Schedel I, Sutor G C, Hunsmann G, Jurkiewicz E
Department of Internal Medicine, Division of Gastroenterology, Hannover Medical School, Germany.
Vaccine. 1999 Apr 9;17(15-16):1837-45. doi: 10.1016/s0264-410x(98)00483-6.

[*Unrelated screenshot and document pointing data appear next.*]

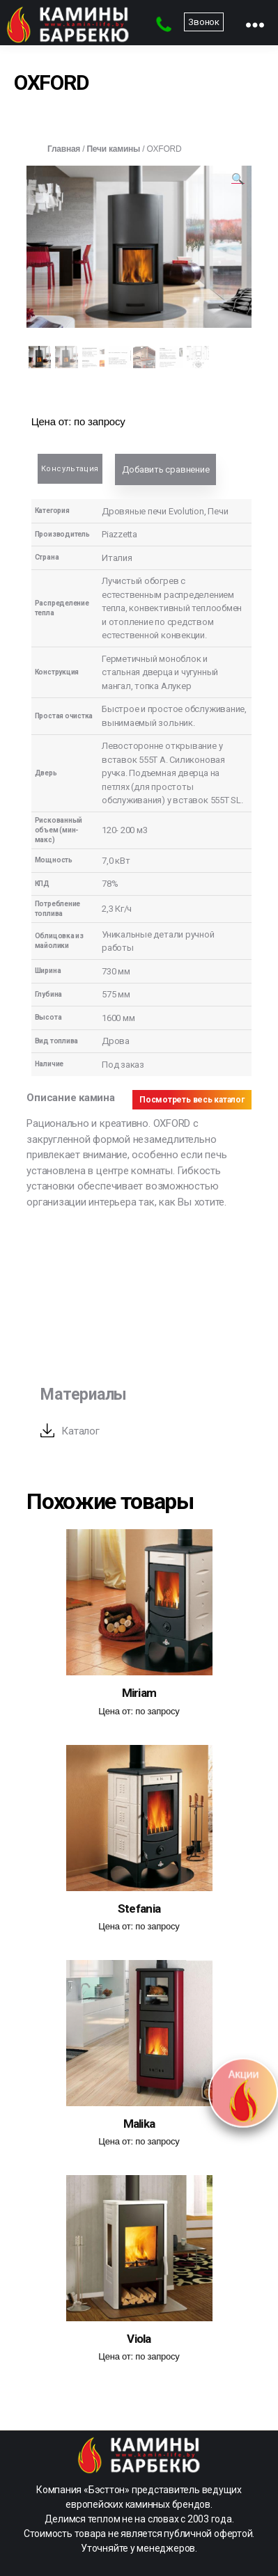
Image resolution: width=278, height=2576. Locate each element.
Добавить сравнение (165, 469)
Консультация (69, 468)
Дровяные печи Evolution (153, 511)
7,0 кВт (116, 860)
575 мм (116, 994)
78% (110, 883)
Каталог (80, 1431)
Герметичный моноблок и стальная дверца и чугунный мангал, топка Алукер (160, 672)
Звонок (203, 22)
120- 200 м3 (125, 830)
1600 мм (118, 1018)
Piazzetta (119, 534)
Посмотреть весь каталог (192, 1100)
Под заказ (123, 1064)
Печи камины (113, 149)
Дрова (116, 1041)
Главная (63, 149)
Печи (218, 511)
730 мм (116, 971)
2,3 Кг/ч (117, 908)
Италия (117, 558)
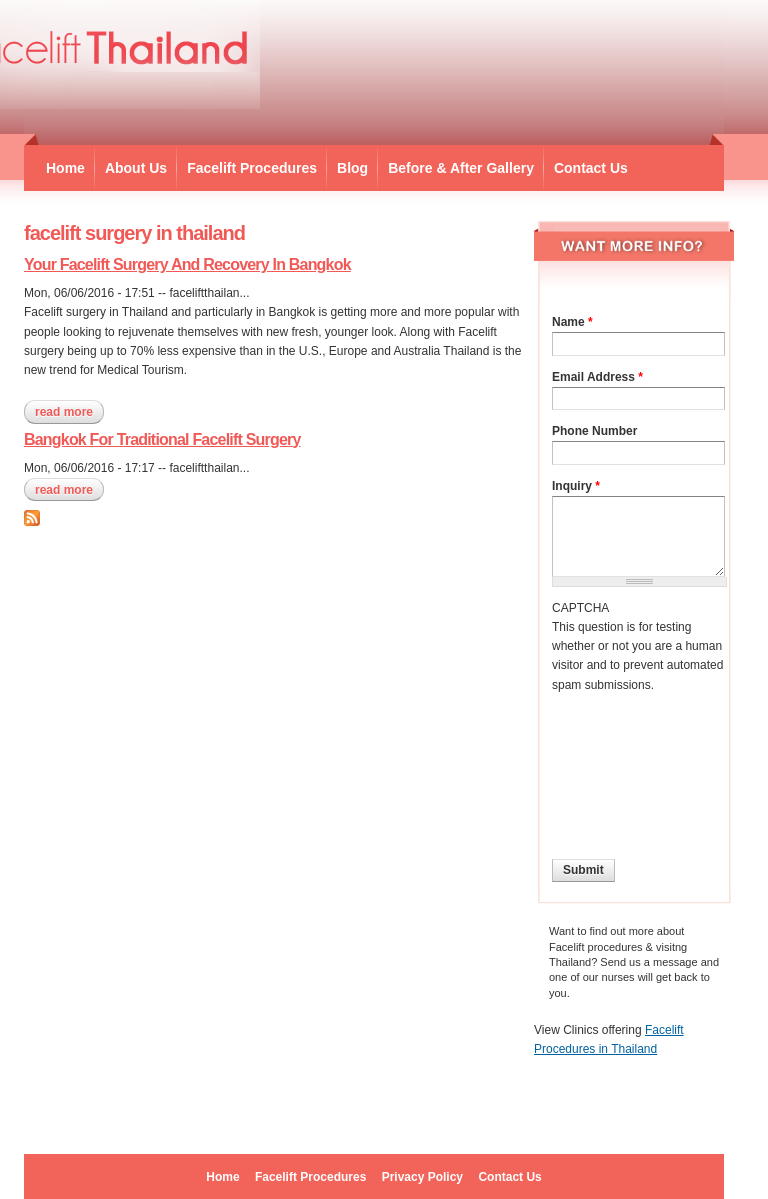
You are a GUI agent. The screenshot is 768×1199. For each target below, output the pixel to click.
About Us (136, 168)
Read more (69, 412)
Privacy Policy (422, 1177)
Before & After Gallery (461, 168)
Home (65, 168)
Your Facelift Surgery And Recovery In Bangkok (187, 264)
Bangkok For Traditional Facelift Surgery (162, 439)
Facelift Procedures (252, 168)
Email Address (597, 377)
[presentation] (634, 767)
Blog (352, 168)
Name (572, 322)
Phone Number (594, 431)
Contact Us (591, 168)
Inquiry (576, 486)
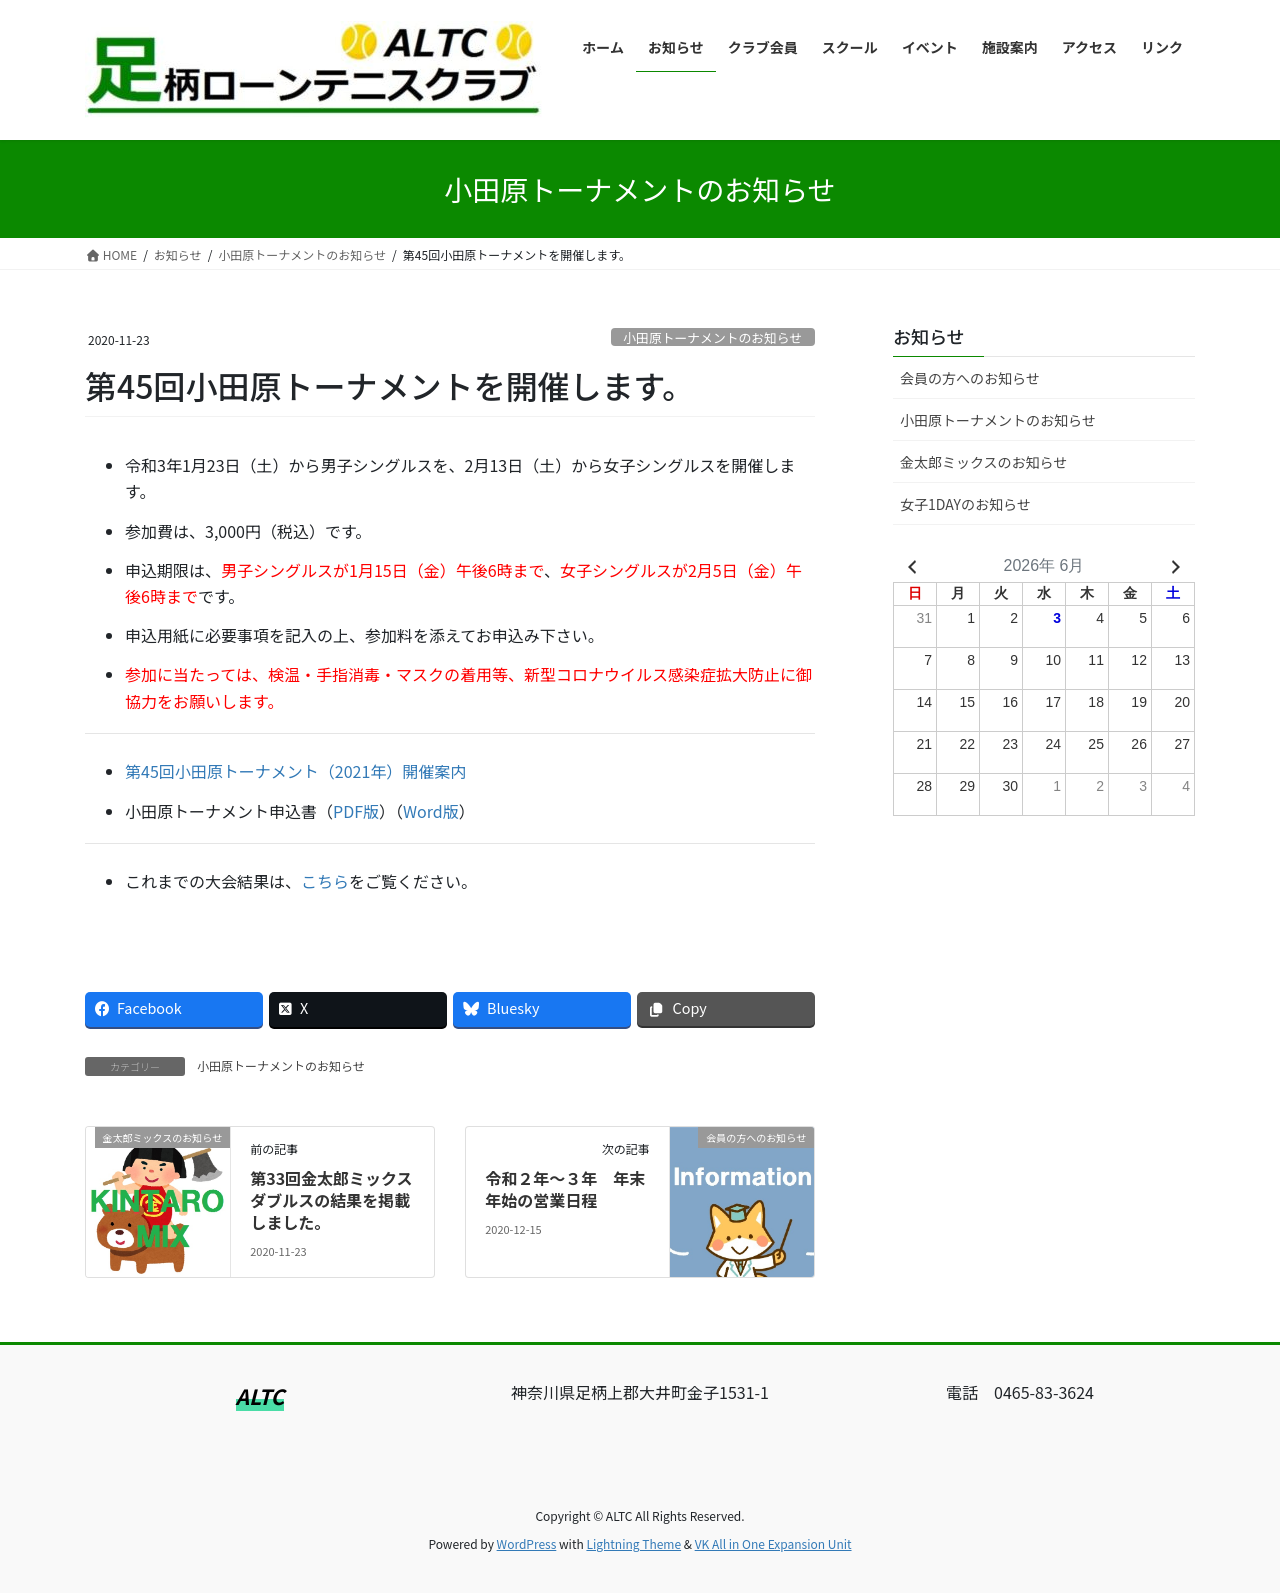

A clinical phase II trial of postinfectional idiotype vaccination was performed in early stage HIV + volunteers. The mAb 13B8.2 is directed against the CDR3-homologous CD4/D1 region implicated in HIV-gp120 binding. We have previously shown that this mAb induces HIV-gp120 cross-reactive immunity. In addition, the mAb 13B8.2 was well tolerated in a clinical phase-Ia trial. In this phase-II trial, 158 patients with 350-500 CD4+ cells/microl blood were randomised to receive either 1.2 mg of alum-precipitated mAb 13B8.2 or placebo. The mAb was well tolerated evoking predominantly local side effects. Multivariant analysis of clinical study endpoints demonstrated a significant response in the verum group (intend-to-treat analysis). Titres of HIV-1 neutralisation in vitro were raised along with HIV/gp120 antigen binding titres. Our data indicate that patients treated with the idiotype vaccine will produce an augmented specific anti-viral immune response. The vaccine might thus have a positive impact on the course of HIV disease.
在早期HIV阳性志愿者中开展了感染后独特型疫苗的II期临床试验。单克隆抗体13B8.2针对与HIV - gp120结合相关的CDR3同源CD4/D1区域。我们之前已表明该单克隆抗体可诱导HIV - gp120交叉反应性免疫。此外,单克隆抗体13B8.2在I期临床试验中耐受性良好。在该II期试验中,将158例每微升血液中CD4 +细胞数为350 - 500的患者随机分组,分别接受1.2毫克明矾沉淀的单克隆抗体13B8.2或安慰剂。该单克隆抗体耐受性良好,主要引起局部副作用。临床研究终点的多变量分析显示,在试验组(意向性分析)中有显著反应。体外HIV - 1中和抗体滴度以及HIV/gp120抗原结合抗体滴度均升高。我们的数据表明,接受独特型疫苗治疗的患者将产生增强的特异性抗病毒免疫反应。因此,该疫苗可能会对HIV疾病进程产生积极影响。